There’s a man queuing for the bus, battered paperback in one hand and groceries in the other. The air is saturated by pigeon feathers and the overripe smell of warm grapes from the fruit shop.
A girl stands nearby, swathed in dark blue silk. Only her eyes are visible.
An old woman stumbles out from an alleyway and starts a lengthy conversation with no one on the quality and consistency of grey-white spatter that covers the footpath.
A man sleeps in a doorway, cradled by warm cement. A lit cigarette is balanced precariously on his lips.
Tall Africans move through the crowd gracefully while white trash flock around like seagulls, squawking at their children.Take a man, rewind two years, and you will find him finally freed from exams and assignments after half a dozen long years, those final months grueling, the mental equivalent of fingernails on blackboards.
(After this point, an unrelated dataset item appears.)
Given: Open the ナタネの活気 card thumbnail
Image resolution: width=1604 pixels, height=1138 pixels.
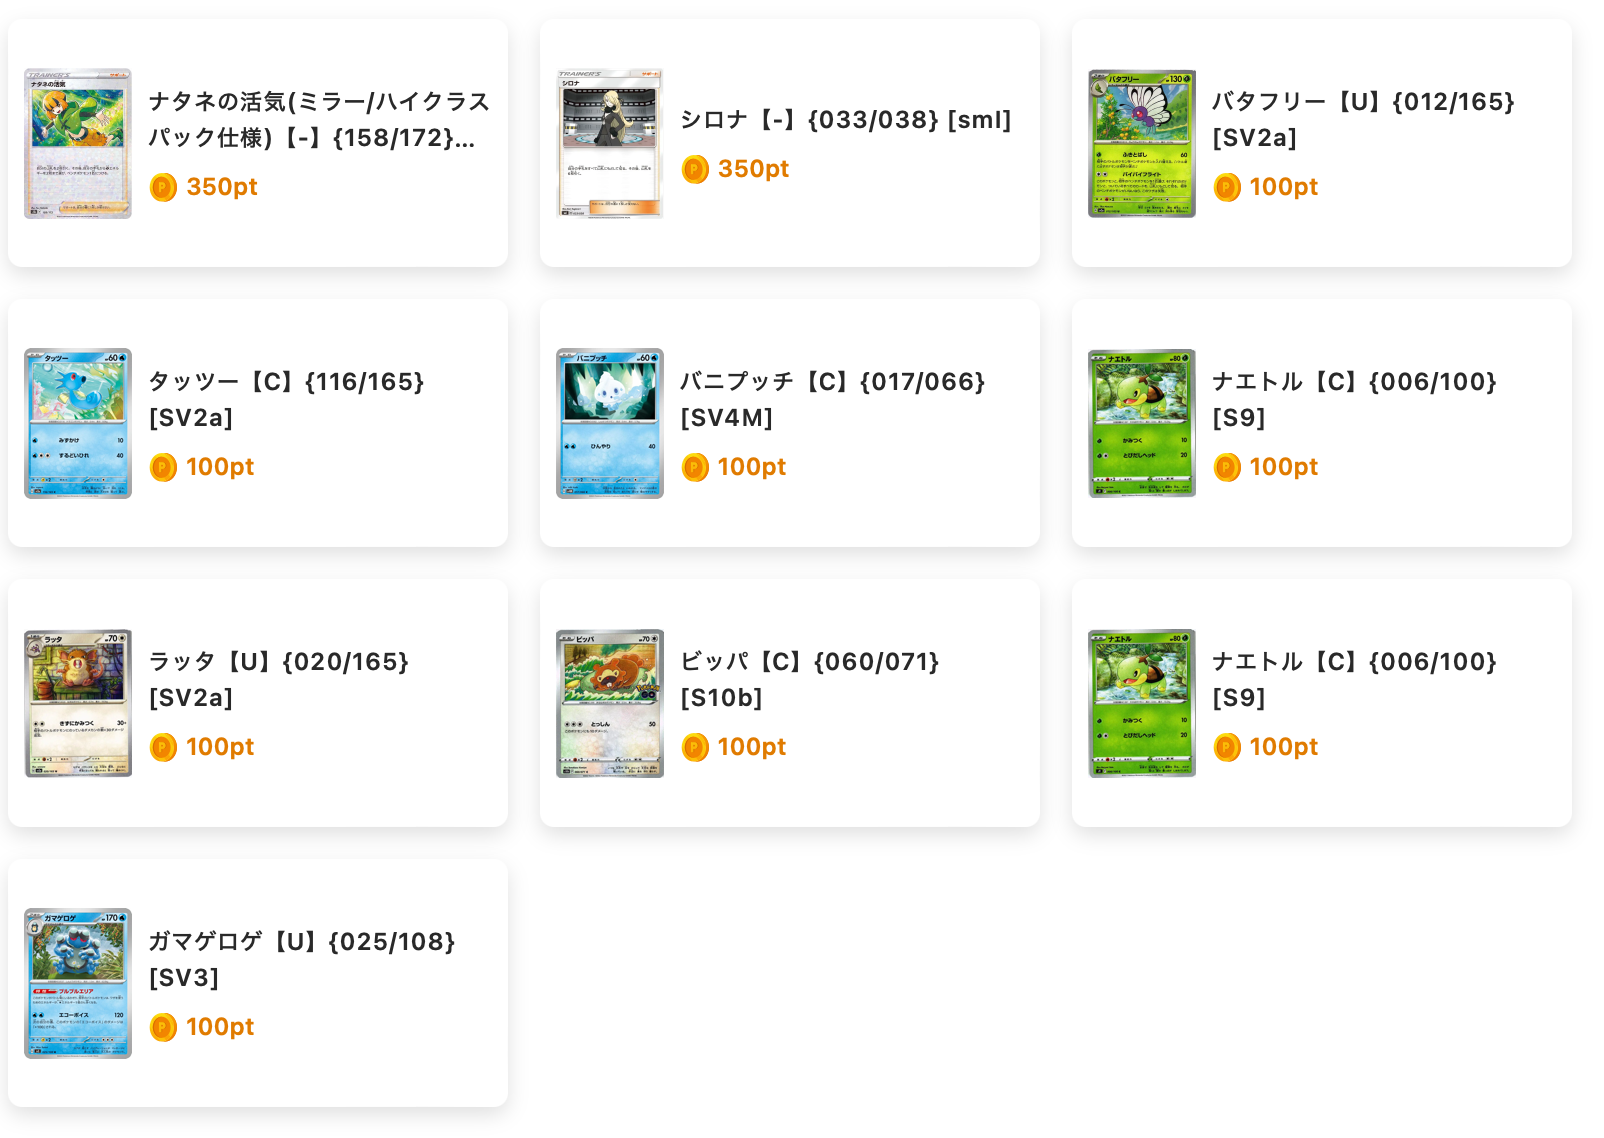Looking at the screenshot, I should click(78, 143).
Sometimes when he sits down he wonders if he’ll ever be able to get back up again.

Rewind three years. He is watching someone, a strange man-child who can lead a conversation from wookiee martial arts through to the Terminator movies without drawing breath. The stranger is currently recounting, word for word and action for action, scenes from Indiana Jones and the Temple of Doom. This odd creature will later be known for his performance at the local comics store, stalking up the stairs like he was Tarantino’s Bride. He’s short, slightly round and Taiwanese. He makes Star Wars fan films, and one day he may actually kill everyone who’s ever laughed at him. Downstairs, co-workers poke each other’s nipples with pens and listen to Rammstein. The room smells like sweat, soy sauce and lonely men’s bungalows.

Rewind five years. He’s meeting a girl who likes anime. She doesn’t know it yet but there’s a whole lot of evil in her stomach, wrapping thick black weeds through her choked insides. It’ll be enough to make her scream and stumble through the morphine. For now though, that scar-tissue kudzu is far away.

Rewind nine years. He’s a boy, now, talking to a girl who might be interesting or cool or tragically sad but she doesn’t know whether that’s just the chemicals talking. They’re peeling chocolate icing from the top of school cafeteria doughnuts, talking about horse tranquilizers and the significance of the lily. He’s addicted to nicotine but has never smoked.

Fast forward six years and he’ll be ruthlessly self-editing, bringing down the scalpel of time and memory, selectively removing those narratives that went nowhere.